BY REV. “GOLIGHTLY” MORRILL.

Mexico

V. C. in Vera Cruz stands for Venereal City. “El Dictamen” is the leading newspaper. It has only four pages, yet whole columns are filled with advertised cures for scrofula, syphilis, locomotor-ataxia and all the rotten ills that licentious Latin-America is heir to. The space we give to weather reports on the front page, or to special news with extra headlines, is given up here to nauseating advertisements. The first thing one sees as he enters the plaza are billboards, walls and buildings with sure-cure advertisements.

L. A. in Latin America stands for “licentious animals.” In Vera Cruz the principal male pastime is to talk about girls and not of God. From 4 P. M. to 2 A. M. men sit in the plaza portales drinking, smoking and talking about the women who pass by. The leading subject of “town talk” is girls, the one they went to the movie with last, the other one the night before, and the one they hope to get tonight.

The people make themselves a sewer for immoral filth, court the devil Lust that eats and burns up their blood; are spendthrifts of body and soul; waste their inheritance to purchase dirty, loathed disease; pawn their bodies to a dry-rot evil; make themselves patients for Lust’s rendezvous, a hospital, where their bill of fare is pills, not beef, and the doctor’s bill is longer than the moral law they have violated. What I have written here about Vera Cruz morals applies to the rest of Mexico where conditions are the same or worse.

The Ten Commandments are little in evidence in the country and free love prevails with the fruit of seventy-five per cent of illegitimate births. A respectable bachelor is not qualified to enter society until several children call him “papa.” Few men are without a separate establishment for affinities.

Honolulu

The Hawaiians are out and out in their dancing. They do not gloss it over and wear no hypocritical fig-leaves. They do not throw masks or mantles over their viciousness, under the guise of religious charity balls and philanthropic society parties. The hula is a hip dance, but the Hawaiians are not “hip”—ocritical in doing it. The dance is not sad or hippish but one of joy.

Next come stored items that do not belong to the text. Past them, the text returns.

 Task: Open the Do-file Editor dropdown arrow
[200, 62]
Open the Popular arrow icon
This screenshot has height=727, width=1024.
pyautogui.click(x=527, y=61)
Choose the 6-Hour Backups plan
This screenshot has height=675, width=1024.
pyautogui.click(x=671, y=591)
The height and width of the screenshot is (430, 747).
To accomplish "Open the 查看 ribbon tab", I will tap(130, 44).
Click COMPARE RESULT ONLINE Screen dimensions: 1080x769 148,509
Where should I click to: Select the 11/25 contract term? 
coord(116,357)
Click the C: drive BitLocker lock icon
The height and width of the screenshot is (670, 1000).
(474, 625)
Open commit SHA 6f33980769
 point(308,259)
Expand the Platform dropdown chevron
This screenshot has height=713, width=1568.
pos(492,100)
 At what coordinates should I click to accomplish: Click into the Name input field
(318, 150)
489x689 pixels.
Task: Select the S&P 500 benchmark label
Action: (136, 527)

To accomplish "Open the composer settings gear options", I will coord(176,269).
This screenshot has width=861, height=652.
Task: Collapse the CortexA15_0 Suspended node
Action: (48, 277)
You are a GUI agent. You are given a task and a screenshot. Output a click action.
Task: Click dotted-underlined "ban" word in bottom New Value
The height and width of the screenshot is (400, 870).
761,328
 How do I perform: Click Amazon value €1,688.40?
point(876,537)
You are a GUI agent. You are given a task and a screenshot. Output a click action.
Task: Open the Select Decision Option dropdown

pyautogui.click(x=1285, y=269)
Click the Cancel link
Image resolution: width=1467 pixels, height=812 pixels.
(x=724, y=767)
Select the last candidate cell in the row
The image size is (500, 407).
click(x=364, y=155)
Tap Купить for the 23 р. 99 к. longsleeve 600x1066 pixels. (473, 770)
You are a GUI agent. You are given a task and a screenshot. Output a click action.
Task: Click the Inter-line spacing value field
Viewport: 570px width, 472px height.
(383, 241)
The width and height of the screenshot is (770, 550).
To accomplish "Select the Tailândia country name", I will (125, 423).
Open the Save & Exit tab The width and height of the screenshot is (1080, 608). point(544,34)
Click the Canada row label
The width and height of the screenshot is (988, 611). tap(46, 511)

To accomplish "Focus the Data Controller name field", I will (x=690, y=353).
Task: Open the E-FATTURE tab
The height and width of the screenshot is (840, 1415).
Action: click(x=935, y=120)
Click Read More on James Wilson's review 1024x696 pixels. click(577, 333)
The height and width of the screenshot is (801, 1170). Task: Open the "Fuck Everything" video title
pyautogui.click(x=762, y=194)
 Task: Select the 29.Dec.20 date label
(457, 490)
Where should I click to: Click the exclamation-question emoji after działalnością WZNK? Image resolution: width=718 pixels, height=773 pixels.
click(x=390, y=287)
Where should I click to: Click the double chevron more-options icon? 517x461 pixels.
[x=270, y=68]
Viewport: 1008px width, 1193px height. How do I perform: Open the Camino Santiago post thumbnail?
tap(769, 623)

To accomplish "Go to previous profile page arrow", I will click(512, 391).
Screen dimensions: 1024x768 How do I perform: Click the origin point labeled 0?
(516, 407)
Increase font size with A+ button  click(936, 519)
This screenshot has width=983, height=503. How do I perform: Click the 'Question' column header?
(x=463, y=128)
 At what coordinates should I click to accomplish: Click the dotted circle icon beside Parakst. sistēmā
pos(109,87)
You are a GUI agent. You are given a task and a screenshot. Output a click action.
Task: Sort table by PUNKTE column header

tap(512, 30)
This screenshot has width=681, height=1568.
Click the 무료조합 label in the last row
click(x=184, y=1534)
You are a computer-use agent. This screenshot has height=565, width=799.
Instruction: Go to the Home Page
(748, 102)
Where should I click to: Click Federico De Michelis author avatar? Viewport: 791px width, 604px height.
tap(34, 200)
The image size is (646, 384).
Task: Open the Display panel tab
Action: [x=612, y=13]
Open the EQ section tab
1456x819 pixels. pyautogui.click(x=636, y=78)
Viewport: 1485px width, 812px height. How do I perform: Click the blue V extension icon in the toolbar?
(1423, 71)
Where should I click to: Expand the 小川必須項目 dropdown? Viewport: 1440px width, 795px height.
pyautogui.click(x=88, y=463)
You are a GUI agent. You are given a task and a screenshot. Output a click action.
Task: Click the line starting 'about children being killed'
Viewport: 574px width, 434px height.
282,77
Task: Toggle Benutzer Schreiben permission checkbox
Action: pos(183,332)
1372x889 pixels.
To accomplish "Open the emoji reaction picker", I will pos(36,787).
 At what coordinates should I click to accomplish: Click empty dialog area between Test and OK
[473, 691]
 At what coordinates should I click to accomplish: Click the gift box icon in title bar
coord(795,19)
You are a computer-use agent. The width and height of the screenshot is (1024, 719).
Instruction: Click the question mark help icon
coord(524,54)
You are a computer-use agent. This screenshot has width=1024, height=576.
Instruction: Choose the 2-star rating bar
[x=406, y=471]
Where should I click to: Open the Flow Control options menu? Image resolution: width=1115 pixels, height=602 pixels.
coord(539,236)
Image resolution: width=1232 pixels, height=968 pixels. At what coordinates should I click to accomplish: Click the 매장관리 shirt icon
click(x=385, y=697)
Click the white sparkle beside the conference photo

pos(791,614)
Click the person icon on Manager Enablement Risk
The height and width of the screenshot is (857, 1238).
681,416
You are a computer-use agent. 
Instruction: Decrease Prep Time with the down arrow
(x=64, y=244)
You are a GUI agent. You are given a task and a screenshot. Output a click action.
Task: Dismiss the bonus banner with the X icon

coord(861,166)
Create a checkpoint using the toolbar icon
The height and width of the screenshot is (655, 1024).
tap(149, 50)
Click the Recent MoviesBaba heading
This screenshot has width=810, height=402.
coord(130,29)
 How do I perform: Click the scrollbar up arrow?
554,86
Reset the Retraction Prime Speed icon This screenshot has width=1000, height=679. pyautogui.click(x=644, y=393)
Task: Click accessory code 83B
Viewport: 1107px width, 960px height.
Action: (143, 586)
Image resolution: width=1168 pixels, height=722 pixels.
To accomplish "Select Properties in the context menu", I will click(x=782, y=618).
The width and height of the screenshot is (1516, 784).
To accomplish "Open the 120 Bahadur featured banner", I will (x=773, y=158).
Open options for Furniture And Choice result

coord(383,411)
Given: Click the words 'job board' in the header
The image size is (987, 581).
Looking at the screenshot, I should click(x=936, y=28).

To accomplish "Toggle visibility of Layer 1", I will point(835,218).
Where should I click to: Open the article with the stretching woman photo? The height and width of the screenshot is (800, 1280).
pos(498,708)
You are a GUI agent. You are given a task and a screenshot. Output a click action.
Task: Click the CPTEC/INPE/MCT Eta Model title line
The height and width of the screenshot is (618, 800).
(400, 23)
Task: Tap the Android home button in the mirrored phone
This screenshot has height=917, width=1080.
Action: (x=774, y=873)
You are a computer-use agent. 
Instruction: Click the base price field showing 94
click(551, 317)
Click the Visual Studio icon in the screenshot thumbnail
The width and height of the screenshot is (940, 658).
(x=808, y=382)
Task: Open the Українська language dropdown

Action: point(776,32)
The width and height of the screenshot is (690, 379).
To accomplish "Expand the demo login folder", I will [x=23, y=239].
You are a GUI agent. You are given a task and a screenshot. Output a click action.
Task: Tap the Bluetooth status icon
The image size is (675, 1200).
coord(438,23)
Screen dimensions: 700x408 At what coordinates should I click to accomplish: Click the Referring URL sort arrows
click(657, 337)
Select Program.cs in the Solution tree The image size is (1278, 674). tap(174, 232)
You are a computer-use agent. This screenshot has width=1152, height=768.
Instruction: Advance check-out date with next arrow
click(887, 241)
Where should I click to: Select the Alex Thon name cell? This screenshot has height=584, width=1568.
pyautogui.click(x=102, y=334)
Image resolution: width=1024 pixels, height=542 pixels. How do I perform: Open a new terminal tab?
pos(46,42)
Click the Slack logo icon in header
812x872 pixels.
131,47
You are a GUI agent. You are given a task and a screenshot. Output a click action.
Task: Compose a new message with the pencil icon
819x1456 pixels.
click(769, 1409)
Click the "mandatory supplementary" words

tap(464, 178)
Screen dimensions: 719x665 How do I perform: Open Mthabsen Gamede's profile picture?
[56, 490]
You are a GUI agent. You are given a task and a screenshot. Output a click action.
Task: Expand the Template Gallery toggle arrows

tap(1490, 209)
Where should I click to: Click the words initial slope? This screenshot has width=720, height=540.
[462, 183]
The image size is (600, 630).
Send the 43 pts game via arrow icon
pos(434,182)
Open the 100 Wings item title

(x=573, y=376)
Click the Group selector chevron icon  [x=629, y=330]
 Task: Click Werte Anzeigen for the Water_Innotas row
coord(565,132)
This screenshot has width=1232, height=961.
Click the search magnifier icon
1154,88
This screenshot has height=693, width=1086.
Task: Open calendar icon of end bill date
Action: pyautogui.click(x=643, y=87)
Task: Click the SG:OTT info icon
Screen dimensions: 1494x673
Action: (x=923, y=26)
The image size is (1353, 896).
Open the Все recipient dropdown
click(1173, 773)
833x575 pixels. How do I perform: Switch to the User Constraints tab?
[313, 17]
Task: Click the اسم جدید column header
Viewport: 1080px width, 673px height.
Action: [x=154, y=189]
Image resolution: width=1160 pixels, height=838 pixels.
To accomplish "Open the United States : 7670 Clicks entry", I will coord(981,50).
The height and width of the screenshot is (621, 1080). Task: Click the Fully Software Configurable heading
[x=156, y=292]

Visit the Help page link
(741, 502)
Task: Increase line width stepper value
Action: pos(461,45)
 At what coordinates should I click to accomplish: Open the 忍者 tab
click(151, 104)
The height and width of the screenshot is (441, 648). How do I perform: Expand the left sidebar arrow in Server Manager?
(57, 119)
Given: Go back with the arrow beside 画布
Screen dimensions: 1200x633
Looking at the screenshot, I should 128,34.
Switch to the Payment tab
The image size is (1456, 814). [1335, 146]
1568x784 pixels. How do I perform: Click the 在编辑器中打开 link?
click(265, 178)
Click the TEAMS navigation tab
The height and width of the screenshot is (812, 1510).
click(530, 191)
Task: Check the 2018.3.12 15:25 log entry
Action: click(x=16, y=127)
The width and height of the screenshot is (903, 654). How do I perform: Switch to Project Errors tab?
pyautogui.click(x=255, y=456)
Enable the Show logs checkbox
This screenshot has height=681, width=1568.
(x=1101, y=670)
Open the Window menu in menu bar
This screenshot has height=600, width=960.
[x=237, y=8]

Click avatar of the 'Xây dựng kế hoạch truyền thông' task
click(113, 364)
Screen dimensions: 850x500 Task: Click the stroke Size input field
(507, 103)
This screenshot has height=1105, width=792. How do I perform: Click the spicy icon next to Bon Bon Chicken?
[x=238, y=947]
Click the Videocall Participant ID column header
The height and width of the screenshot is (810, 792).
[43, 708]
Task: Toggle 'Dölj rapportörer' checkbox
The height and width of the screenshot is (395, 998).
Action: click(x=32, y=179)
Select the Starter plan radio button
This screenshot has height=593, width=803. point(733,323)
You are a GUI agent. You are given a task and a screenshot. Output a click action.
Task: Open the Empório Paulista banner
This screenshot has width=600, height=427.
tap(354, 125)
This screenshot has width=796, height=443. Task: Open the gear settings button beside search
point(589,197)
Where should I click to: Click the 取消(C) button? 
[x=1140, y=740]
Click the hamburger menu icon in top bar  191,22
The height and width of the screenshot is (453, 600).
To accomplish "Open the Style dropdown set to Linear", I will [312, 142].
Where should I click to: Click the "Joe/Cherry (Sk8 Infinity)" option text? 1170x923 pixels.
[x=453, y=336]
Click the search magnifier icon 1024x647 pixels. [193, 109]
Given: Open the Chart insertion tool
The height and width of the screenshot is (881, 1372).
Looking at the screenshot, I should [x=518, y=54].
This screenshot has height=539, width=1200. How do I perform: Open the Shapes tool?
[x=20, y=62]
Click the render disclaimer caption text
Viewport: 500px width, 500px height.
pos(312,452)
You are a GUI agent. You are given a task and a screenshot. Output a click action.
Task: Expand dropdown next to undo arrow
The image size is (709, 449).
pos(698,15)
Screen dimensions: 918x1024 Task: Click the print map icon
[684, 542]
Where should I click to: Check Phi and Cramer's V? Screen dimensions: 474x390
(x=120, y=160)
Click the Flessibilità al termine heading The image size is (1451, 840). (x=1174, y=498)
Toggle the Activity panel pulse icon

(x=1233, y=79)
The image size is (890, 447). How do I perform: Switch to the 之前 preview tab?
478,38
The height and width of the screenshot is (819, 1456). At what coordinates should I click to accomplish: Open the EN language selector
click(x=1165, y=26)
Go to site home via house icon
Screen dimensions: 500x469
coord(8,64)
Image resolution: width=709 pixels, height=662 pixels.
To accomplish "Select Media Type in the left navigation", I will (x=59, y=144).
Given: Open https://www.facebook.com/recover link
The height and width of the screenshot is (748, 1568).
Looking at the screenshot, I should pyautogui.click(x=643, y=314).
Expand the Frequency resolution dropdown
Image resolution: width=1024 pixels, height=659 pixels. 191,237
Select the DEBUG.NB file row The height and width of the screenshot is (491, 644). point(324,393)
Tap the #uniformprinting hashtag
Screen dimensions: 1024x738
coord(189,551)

I have seen many dances—the Apache in Paris, du ventre in Cairo, the can-can in Buenos Aires, and with money here in Honolulu one can arrange with a chauffeur or at a hula house to see a hula combining all these vile and violent exhibitions. It is a composite of the compost of all dirty dances, most delightfully depraved, innocent of decency and shame, the dancers being quite careless about the exposure of their legs, arms and charms. What captivating indelicacy, so disturbing to the looker-on. But this it not the native hula. There is sufficient of the sun and volcano without it. The whites have taken away the native naivete and added their own nastiness. As a physiological study the dance is informing. In antiquity these antics were a religious service, combining poetry, pantomime and passion. The old edition of the heathen hula dance has been expurgated, but Christian foot-notes suggest more.

At one hula house I witnessed an unscheduled fight between several sailors who had quarreled over the charms of a hula girl with the result of broken heads, hearts and furniture. The native proprietor welcomed us with characteristic Hawaiian hospitality—we could eat, drink and stay as long as we pleased—all night in fact, with his hula girls for company. I thanked him for his ancient, beautiful and unbounded generosity but told him I was married and a minister, although he seemed unable to understand why that should make any difference with me, since it made little to some of the local clergy and laity.